Proseguimos desarrollando una breve reseña acerca de los antecedentes más destacados de las diferentes alternativas para la enseñanza de las ciencias naturales que se han propuesto a lo largo de la historia de la cultura, y en donde las reflexiones de Francisco Bacon marcaron un parteaguas en la manera en que estas posibilidades didácticas eran enfocadas.
El gran Rousseau propuso las siguientes recomendaciones para los profesores de las ciencias naturales:
1.- El conocimiento debe basarse en la observación personal, o el testimonio directo de los fenómenos naturales, no en rumores o en referencias sin fundamento.
2.- Hay que orientar la concentración de los estudiantes hacia los aconteceres de la naturaleza, a fin de estimular con prontitud el interés y la curiosidad.
3.- Para el estudio de las leyes que rigen los eventos naturales, es mejor comenzar invariablemente por los sucesos más habituales y cotidianos, para luego ir avanzando progresivamente en la investigación acerca de los más complejos.
4.- Los educandos deben reflexionar acerca de los objetos de la naturaleza y todos los descubrimientos en el campo de las ciencias naturales, valorándolos en primera instancia por su provecho, la regularidad de su ocurrencia, y preservación y el bienestar que pueda proporcionar al mayor número de personas.

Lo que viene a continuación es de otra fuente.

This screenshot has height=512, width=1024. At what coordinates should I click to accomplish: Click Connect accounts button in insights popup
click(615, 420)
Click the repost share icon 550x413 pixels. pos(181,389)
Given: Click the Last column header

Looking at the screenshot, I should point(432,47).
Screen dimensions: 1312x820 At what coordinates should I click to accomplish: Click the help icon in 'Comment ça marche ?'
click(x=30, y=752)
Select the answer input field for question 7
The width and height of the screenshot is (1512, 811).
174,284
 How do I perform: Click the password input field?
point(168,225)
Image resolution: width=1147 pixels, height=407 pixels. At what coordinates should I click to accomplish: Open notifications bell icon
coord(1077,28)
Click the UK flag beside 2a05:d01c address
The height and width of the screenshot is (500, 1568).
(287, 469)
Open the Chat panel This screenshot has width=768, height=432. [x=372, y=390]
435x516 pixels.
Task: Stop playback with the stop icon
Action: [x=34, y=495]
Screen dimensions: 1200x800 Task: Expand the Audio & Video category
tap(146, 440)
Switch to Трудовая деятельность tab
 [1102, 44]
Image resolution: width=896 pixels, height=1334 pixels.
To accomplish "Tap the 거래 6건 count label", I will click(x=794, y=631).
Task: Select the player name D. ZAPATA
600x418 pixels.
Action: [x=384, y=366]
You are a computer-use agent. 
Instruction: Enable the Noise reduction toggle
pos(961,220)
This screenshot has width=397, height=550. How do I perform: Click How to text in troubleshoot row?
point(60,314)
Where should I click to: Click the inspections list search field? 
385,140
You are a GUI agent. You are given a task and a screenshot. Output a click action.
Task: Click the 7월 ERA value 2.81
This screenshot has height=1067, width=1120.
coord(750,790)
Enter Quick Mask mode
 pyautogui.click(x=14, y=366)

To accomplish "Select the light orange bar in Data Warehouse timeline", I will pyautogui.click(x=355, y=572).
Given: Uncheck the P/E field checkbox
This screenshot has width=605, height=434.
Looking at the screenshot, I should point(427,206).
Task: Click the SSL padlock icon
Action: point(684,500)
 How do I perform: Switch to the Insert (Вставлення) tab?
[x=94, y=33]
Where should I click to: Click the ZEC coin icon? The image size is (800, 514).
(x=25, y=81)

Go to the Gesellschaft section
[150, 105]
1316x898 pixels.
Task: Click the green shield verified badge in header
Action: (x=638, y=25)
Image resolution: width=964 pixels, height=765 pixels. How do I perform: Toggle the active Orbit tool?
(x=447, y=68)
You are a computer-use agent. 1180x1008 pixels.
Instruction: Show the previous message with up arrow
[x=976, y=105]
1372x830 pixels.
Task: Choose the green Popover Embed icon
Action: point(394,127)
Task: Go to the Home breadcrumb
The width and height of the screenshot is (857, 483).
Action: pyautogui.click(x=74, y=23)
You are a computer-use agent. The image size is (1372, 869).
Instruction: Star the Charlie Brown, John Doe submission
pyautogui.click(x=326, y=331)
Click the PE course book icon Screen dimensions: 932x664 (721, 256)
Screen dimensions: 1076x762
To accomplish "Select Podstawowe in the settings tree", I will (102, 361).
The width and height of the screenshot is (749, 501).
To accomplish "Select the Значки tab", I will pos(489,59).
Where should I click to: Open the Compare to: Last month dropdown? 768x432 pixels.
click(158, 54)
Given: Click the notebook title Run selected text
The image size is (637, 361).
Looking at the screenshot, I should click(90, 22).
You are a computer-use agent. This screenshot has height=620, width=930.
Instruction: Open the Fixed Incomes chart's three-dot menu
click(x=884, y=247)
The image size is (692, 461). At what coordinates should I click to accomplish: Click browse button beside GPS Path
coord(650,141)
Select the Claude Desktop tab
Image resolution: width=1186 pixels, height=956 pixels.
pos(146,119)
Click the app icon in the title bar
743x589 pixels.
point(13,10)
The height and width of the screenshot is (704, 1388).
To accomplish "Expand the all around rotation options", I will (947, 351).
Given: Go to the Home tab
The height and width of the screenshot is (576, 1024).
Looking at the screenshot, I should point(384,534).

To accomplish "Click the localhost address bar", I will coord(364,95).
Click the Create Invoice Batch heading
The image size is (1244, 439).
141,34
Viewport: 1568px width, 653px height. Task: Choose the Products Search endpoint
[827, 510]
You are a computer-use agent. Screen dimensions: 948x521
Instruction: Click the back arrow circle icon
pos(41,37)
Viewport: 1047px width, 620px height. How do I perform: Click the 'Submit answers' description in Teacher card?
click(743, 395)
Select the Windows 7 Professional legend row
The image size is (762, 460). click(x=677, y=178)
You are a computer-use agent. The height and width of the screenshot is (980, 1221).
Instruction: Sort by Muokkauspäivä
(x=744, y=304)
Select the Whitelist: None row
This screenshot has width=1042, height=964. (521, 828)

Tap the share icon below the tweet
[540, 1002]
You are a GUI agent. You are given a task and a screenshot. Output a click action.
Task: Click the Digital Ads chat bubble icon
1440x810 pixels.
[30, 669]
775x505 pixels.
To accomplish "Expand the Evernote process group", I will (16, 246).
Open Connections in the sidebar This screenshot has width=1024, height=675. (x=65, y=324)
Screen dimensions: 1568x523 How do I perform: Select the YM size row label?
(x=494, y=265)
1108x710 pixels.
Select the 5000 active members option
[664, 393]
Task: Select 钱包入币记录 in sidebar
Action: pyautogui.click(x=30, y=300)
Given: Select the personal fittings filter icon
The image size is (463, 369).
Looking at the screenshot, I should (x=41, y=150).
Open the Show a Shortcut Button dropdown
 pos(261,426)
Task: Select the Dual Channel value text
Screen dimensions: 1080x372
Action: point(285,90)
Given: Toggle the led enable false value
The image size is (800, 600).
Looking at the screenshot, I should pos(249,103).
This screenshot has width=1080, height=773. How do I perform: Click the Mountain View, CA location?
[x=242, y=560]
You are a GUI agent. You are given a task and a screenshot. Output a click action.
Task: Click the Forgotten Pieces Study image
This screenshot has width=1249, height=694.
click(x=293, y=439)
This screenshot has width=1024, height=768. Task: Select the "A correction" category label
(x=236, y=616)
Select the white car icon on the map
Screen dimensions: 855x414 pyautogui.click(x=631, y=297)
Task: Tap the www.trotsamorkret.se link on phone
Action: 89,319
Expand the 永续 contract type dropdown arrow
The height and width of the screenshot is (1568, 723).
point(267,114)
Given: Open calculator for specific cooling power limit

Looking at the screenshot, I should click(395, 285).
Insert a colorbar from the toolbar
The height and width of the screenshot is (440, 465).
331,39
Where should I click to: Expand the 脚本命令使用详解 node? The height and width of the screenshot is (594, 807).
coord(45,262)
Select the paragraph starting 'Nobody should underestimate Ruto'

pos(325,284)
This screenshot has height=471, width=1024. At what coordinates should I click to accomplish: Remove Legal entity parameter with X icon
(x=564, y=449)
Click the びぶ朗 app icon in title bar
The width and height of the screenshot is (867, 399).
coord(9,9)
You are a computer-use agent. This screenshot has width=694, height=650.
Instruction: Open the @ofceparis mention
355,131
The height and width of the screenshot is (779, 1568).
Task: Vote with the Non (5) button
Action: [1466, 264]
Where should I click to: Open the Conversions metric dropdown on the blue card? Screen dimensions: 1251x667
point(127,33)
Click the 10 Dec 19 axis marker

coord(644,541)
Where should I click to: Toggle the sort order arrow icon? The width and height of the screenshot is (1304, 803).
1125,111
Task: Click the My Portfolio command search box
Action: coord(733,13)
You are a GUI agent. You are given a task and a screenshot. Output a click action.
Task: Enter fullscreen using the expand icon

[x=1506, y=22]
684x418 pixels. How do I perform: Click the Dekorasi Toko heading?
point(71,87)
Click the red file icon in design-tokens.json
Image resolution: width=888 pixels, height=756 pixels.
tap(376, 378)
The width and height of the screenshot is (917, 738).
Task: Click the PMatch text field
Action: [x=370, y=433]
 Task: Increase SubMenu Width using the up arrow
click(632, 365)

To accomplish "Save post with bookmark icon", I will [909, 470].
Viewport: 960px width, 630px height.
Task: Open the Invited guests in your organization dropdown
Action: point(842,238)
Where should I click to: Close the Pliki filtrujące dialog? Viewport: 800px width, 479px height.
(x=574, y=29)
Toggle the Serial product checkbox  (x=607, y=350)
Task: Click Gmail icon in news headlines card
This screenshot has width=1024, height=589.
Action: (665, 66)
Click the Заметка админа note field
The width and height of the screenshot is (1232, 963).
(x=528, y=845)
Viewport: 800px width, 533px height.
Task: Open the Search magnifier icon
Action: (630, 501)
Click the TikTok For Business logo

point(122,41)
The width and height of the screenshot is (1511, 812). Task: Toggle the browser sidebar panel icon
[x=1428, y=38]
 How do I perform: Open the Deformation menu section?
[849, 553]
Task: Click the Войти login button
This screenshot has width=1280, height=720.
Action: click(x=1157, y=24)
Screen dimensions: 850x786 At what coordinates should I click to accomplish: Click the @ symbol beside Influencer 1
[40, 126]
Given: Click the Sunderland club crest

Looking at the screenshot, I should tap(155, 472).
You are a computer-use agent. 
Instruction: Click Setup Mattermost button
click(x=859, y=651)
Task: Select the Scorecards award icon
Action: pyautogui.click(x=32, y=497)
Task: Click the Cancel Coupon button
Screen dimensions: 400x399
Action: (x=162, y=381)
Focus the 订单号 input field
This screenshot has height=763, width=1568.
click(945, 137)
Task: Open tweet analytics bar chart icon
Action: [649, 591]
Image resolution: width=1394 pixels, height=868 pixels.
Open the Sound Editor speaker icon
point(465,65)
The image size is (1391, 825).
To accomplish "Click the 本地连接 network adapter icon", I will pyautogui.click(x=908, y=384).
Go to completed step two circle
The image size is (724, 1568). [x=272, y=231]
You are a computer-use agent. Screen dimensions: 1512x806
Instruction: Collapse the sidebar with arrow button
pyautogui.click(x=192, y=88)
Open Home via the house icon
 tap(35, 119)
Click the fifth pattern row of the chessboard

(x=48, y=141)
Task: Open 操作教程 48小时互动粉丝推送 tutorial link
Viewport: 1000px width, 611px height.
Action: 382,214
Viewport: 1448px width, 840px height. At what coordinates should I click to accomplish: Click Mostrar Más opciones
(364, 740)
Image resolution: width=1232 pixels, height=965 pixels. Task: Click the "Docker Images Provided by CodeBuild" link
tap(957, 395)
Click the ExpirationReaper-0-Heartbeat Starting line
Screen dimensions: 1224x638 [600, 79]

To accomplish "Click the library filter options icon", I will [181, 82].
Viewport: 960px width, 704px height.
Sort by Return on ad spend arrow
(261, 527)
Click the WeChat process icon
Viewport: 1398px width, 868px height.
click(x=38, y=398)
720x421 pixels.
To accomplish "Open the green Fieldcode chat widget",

De nueva cuenta, obstáculos
El esquema de clasificación de especies propuesto por Linneo provocaron un falseamiento pronunciado en la didáctica de las ciencias de la naturaleza. Los trabajos de exhaustiva nomenclatura, la elaboración de esquemas previos, y la composición de términos y neologismos adecuados a los conocimientos, reemplazaron de nuevo la contemplación directa de los fenómenos de la naturaleza. Una vez más, las vacuas memorizaciones y un estéril verbalismo predominaron en la enseñanza de las ciencias naturales.
Propuestas emergentes
Augusto Lüben, en aras de superar esta situación propuso los siguientes puntos:
1.- Inicia la enseñanza de las ciencias de la naturaleza por los seres vivos de la cotidianidad, es decir, aquellos que están más cercanos a los pequeños y que, por esa misma circunstancia, pueden comprender con mejores resultados y mayor facilidad
2.- Conduce siempre a los educandos a la presencia directa de los seres naturales, para que con sus propios sentidos experimenten la cercanía de estos y a partir de allí desarrollen sus particulares consideraciones y clasificaciones.
3.- Mantén siempre preparados a los alumnos para la contemplación y el registro clasificatorio de todos los objetos de la naturaleza que lleguen a su encuentro; a fin de cultivar en ellos un sentido de investigación e interés permanente con respecto a los fenómenos de su entorno natural.